Huge Numbers of St. Paul High School Students Failing Virtual Classes
It’s hard to overstate the fiasco the St. Paul schools distance learning program has turned into for the city’s high school students this fall. There’s no sugarcoating the results in the dire outcomes revealed in the Pioneer Press for thousands of struggling students.
St. Paul Public Schools is exploring new ways to support students during distance learning as the number of failing grades has doubled in its high schools.
Midway through the first quarter this fall, students were failing 39 percent of their high school classes, up from 19 percent last fall.
St. Paul already ranked in the lower half of Minnesota school districts, despite spending more than $15,000 per student pre-pandemic. But the lack of face-to-face access to instruction appears to go a long way to explaining how the bottom has fallen out of the district’s failed experiment in virtual learning.

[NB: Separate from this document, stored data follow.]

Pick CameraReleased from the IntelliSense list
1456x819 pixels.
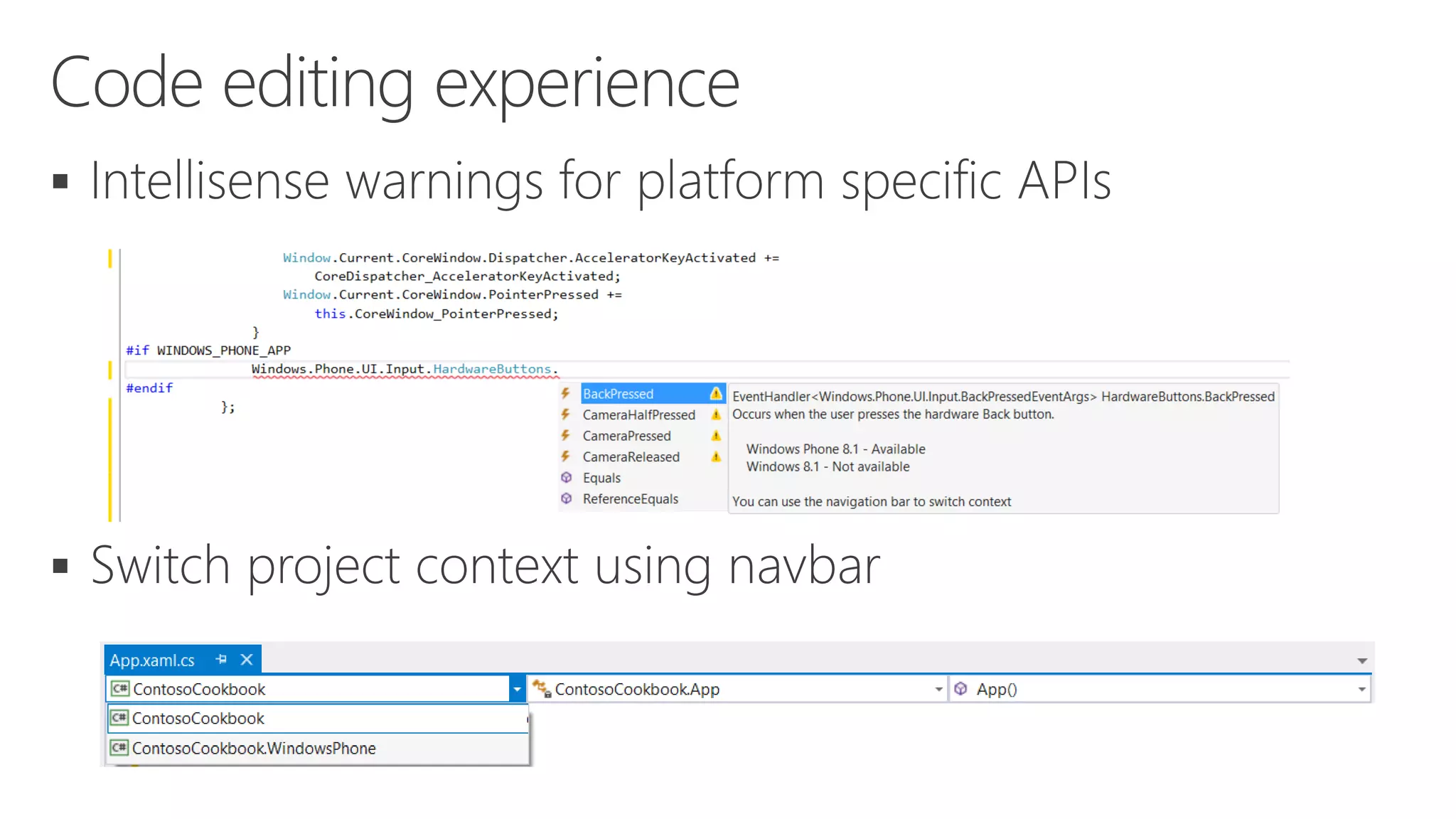point(631,457)
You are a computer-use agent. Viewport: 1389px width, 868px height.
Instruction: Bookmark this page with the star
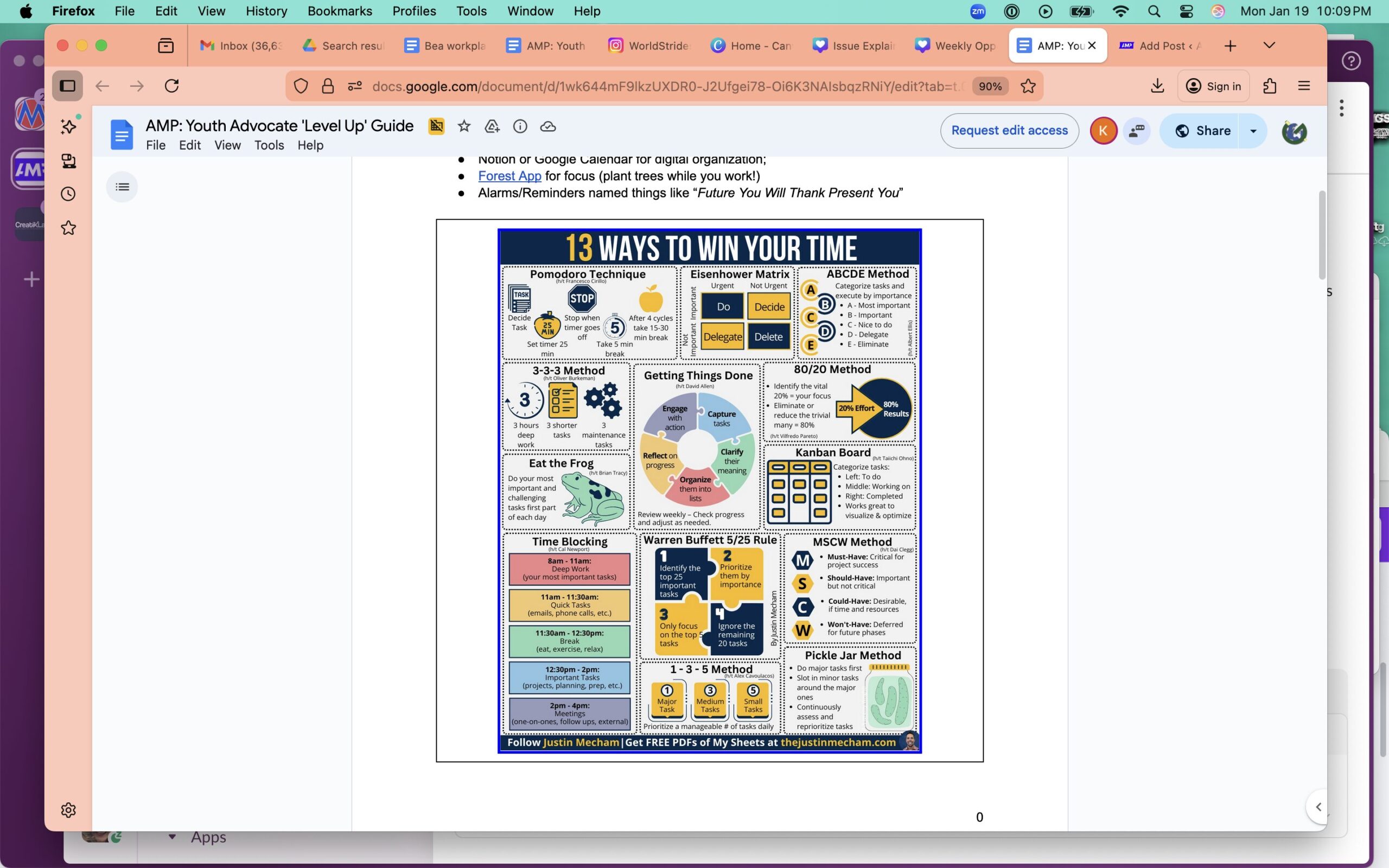1028,86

The district is one of the few in Minnesota that has not reopened its schools — except for a few hundred special-education students — since closing in March because of a teachers strike and the coronavirus pandemic.
The district since Oct. 12 has offered in-person academic help inside Washington Technology Magnet to struggling students referred by staff, but few are taking advantage. Some 320 are enrolled but weekly attendance has fallen well short of that.

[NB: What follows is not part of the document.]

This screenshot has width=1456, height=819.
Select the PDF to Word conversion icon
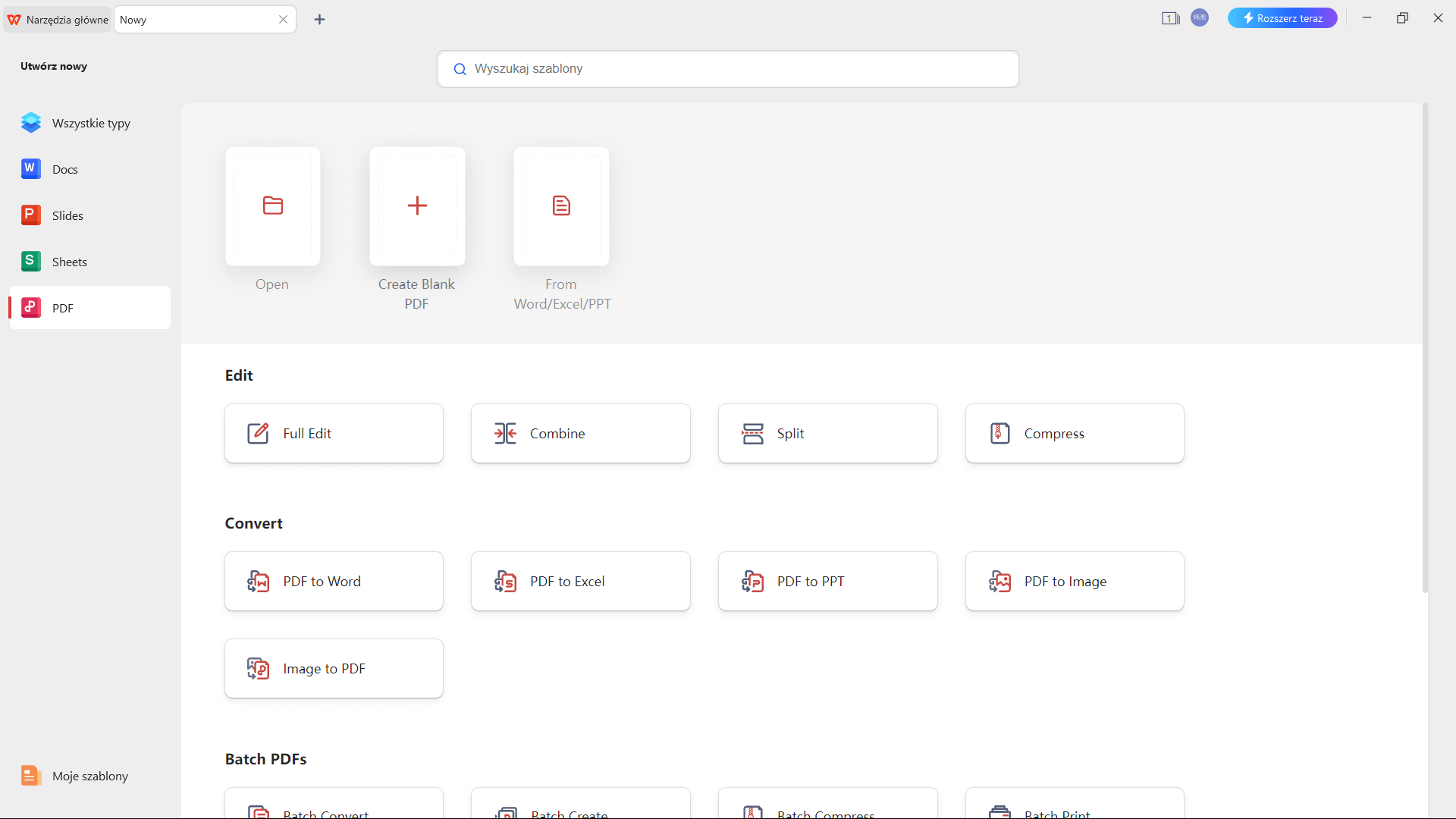[258, 581]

Grades remain dismal despite administrators bending the rules and giving students every opportunity to get it right.
Some schools are giving students extra time to turn in work before the first quarter ends on Friday. In a message to students last week, Highland Park High School Principal Winston Tucker said they had until Friday to retake tests and turn in missing work in any classes they are failing.
“We are very concerned about your grades and the high number of failing grades,” he wrote in a letter that acknowledged the difficulty of distance learning.
As long as the St. Paul teachers union and district administration refuse to resume traditional teaching on campus, the message appears to be that parents can expect more of the same.
[Chief Operations Officer Jackie] Turner said the face-to-face help at Washington has been effective for students who’ve shown up.
“They need help with the motivation and they need that space that looks similar to their classroom,” she said. “It’s that structure.”